Treasury Secretary Touts Retroactive Tax Relief
Treasury Secretary Scott Bessent reinforced that message, emphasizing that several OBBBA provisions will apply retroactively to 2025 and are designed to deliver meaningful financial relief.
“The best is yet to come,” Bessent said, adding that “in 2026 we are going to see very substantial tax refunds in the first quarter.”
He pointed to targeted benefits including:
- Tax breaks for Social Security recipients
- Relief for workers who depend on tips and overtime
- New deductions linked to auto loans for U.S.-manufactured vehicles
According to Bessent, these measures are intended to help counter rising living costs.
White House Promotes ‘Tariff Dividend’ Concept
Trump also renewed his push for what he calls “tariff dividends” — payments to Americans funded by federal tariff revenue, with the remainder used to pay down the national debt.
“We’re going to be giving back refunds out of the tariffs because we’ve taken in literally trillions of dollars,” Trump said, suggesting that tariff income could eventually make income taxes optional or significantly lower.

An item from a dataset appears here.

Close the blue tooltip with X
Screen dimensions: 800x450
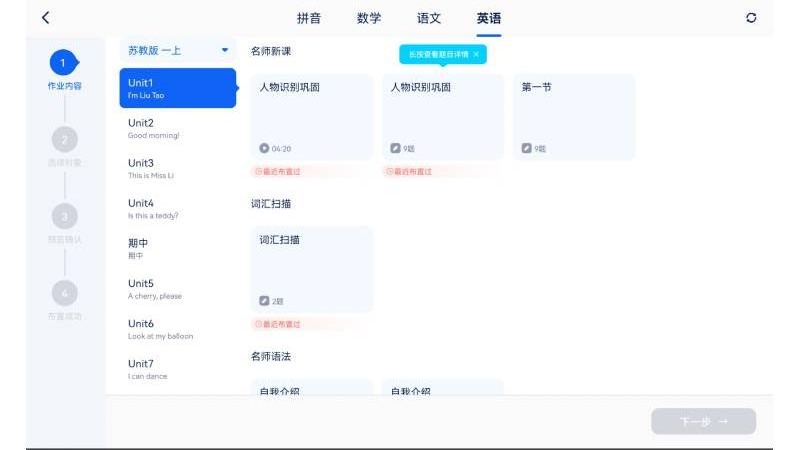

He has previously floated the idea of $2,000 annual tariff dividends for low- and middle-income households. Such payments would need congressional approval, and administration officials have discussed a potential launch in mid-2026.
Experts Question Long-Term Fiscal Consequences
Budget analysts, however, are doubtful that the numbers add up. The Committee for a Responsible Federal Budget (CRFB) estimates that a $2,000 yearly tariff dividend, modeled on pandemic-era stimulus checks, would cost around $600 billion a year.
By contrast, the administration’s tariffs are projected to raise about $300 billion annually, including those still under review by the Supreme Court. Net tariff revenue not affected by that litigation is under $100 billion per year.
Based on CRFB’s calculations, sending out $2,000 dividends every year for a decade would add roughly $6 trillion to the national debt — about twice the revenue the tariffs are expected to generate over that same period.
Tariffs Still a Small Slice of Federal Revenue
Despite the administration’s focus on tariffs to support the dividend pitch, customs duties remain a relatively minor component of federal tax collections.
In fiscal year 2025:
- Individual income taxes brought in more than $2.6 trillion
- Payroll taxes totaled $1.7 trillion
- Corporate income taxes contributed $452 billion
Customs duties, including tariffs, generated just $195 billion — about 3.7% of total federal tax receipts, according to FOX Business.
The White House argues that the OBBBA will spur wage growth, strengthen the broader economy, and improve affordability for families. Whether the forecast “record” refunds materialize will become clear when the 2026 tax filing season gets underway.